Mr. Cash, president of $62 million-asset Bank of Bolivar, Tenn., said he had made the highest bid to buy neighboring Bank of Middleton, Tenn. But at the last minute, his bank lost out to Union Planters Corp., Memphis.

Bank of Middleton had been seeking a buyer because its chairman, James S. Simpson, is retiring.

"We don't consider it ethical," Mr. Cash said. "But it's legal."

An attorney for Bank of Middleton, however, said Union Planters was chosen because it offered the best bid.

Bank of Middleton invited bids from both Bank of Bolivar and Union Planters, among others, said Robert Walker, a lawyer at Baker, Donaldson, Bearman and Caldwell, Memphis.

Union Planters was selected because its offer was "clearly the highest and the best," he said. The $39 million-asset bank currently has a letter of intent to be acquired by Union Planters, but the agreement has not been completed nor made public, Mr. Walker said.

Elizabeth Malone, spokeswoman for Union Planters, said the $15 billion- asset bank holding company does not comment on pending acquisitions.

Union Planters has been an active buyer lately, though most of its deals have been for banks larger than Middleton's. Since May, it has announced plans to acquire $1.3 billion-asset Magna Bancorp, Hattiesburg, Miss.; $305 million-asset Sho-Me Financial Corp., Mount Vernon, Mo.; and $1.9 billion- asset Capital Bancorp, Miami.

Mr. Cash said Union Planters is only interested in Bank of Middleton to make itself a more attractive acquisition target. Middleton, a town of fewer than 600 people, has only one other banking office, a branch of First South Bank, another Bolivar-based institution. Hunter Simmons, president of First South Bank, said he did not bid for Bank of Middleton.

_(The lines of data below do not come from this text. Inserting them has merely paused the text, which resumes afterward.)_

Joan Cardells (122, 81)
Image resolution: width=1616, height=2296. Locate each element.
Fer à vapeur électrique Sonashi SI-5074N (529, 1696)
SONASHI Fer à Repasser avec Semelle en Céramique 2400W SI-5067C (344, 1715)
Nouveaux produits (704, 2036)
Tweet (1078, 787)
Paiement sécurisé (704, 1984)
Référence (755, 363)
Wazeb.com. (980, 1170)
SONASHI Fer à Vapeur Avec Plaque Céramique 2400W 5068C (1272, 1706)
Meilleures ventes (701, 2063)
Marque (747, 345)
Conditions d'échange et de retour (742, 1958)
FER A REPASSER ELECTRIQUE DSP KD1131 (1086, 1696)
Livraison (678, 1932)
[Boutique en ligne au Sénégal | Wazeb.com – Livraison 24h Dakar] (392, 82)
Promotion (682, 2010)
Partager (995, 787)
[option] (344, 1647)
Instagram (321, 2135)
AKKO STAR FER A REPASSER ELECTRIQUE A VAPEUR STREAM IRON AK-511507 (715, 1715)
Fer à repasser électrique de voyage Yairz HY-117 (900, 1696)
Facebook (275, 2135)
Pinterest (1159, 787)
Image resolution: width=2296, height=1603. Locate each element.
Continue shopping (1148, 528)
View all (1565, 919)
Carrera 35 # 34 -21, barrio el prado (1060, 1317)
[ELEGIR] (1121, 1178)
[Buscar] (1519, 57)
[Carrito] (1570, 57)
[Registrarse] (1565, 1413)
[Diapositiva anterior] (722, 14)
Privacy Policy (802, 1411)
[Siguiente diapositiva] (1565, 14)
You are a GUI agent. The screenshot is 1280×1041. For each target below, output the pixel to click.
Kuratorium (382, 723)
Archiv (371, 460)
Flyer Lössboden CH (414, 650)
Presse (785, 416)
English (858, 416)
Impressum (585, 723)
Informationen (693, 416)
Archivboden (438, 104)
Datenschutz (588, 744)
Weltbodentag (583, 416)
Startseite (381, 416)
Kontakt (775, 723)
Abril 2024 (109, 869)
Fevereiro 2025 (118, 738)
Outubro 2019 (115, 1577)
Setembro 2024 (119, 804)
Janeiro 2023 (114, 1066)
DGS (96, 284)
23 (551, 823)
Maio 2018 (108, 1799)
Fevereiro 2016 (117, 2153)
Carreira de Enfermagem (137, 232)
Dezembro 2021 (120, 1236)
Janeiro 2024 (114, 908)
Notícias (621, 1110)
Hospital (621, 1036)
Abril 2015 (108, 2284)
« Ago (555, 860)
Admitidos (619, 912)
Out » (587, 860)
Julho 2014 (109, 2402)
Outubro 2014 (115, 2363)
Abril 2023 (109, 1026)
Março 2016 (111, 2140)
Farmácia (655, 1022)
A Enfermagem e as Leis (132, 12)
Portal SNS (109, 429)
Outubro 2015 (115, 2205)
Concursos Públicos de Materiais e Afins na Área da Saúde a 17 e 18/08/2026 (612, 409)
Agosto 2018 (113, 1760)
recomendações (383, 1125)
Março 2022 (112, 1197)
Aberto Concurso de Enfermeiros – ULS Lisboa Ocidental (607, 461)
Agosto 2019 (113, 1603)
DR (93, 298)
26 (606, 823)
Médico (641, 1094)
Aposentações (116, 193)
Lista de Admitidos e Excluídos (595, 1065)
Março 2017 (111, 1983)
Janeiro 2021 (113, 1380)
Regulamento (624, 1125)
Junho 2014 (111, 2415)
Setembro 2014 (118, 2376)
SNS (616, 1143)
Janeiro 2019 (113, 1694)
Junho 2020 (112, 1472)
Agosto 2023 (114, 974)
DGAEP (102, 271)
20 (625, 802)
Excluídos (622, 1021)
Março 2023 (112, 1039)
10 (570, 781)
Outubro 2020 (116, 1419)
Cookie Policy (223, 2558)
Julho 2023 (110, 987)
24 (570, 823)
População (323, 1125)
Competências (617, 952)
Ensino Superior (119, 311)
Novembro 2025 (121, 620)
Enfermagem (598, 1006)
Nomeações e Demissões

But Hope Willard, an analyst at J.C. Bradford & Co., Nashville, said she doubts a presence in Middleton would make Union Planters more attractive to a buyer.

"I don't know if that presence would be a competitive advantage," Ms. Willard said. Large acquirers have tended to be more interested in urban market share in recent deals, she added.

In fact, Ms. Willard said, a Union Planters deal for Bank of Middleton would not be uncharacteristic. "It is clearly in line with the company profile to acquire community banks," she said.